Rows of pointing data
'''

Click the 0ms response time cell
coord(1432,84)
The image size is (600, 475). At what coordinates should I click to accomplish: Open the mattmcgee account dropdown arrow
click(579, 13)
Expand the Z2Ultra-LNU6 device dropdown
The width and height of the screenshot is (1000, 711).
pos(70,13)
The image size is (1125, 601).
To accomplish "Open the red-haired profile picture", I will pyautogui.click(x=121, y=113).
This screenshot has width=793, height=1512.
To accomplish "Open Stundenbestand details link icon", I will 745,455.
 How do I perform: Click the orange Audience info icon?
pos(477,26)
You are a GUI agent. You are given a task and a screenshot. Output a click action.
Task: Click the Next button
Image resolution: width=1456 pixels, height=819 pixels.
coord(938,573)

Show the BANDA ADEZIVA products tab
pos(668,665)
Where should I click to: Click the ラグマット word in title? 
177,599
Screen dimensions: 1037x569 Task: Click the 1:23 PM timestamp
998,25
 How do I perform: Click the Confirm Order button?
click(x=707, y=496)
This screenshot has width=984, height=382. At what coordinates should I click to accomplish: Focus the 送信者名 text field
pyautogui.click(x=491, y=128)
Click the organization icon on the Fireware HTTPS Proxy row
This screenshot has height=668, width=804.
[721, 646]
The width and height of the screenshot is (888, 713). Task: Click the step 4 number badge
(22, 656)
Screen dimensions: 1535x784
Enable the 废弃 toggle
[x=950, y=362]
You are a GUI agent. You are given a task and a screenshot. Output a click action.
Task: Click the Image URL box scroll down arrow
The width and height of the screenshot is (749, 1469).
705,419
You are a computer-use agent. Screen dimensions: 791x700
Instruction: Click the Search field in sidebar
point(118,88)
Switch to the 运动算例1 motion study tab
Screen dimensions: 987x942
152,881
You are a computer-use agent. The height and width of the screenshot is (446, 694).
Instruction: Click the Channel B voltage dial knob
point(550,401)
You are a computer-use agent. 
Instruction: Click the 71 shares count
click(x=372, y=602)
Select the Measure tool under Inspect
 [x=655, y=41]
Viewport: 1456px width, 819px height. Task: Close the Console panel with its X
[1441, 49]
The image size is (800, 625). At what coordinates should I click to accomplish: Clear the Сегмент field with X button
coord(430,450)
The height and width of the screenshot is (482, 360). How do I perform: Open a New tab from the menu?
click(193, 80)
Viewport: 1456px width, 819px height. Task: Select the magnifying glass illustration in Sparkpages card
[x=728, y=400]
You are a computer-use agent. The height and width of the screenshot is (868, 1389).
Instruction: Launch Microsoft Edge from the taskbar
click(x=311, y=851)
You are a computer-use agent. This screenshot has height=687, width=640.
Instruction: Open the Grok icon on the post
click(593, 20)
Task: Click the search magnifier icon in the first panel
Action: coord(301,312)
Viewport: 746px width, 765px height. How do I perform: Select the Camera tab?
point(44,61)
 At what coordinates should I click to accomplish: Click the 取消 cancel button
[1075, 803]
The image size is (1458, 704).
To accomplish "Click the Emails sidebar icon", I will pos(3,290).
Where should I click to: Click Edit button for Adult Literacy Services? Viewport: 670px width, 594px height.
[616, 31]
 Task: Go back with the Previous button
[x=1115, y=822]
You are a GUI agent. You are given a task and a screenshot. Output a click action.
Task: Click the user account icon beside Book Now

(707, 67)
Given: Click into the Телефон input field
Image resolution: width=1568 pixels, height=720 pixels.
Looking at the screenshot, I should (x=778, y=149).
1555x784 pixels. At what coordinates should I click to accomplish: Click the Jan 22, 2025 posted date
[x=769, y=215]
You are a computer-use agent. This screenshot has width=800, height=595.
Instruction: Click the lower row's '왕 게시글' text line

'''

Task requirements: Copy the lines of the listing from the line with "Viewport: 1456px width, 819px height. Task: Close" up to and including the line with "click(193, 80)", requests included, and multiply every coordinate in the answers by 1.6, rounding to whole numbers with halves rounded up. Leave every number in the requests as it is.

Response to this exercise:
Viewport: 1456px width, 819px height. Task: Close the Console panel with its X
[2306, 78]
The image size is (800, 625). At what coordinates should I click to accomplish: Clear the Сегмент field with X button
coord(688,720)
The height and width of the screenshot is (482, 360). How do I perform: Open a New tab from the menu?
click(309, 128)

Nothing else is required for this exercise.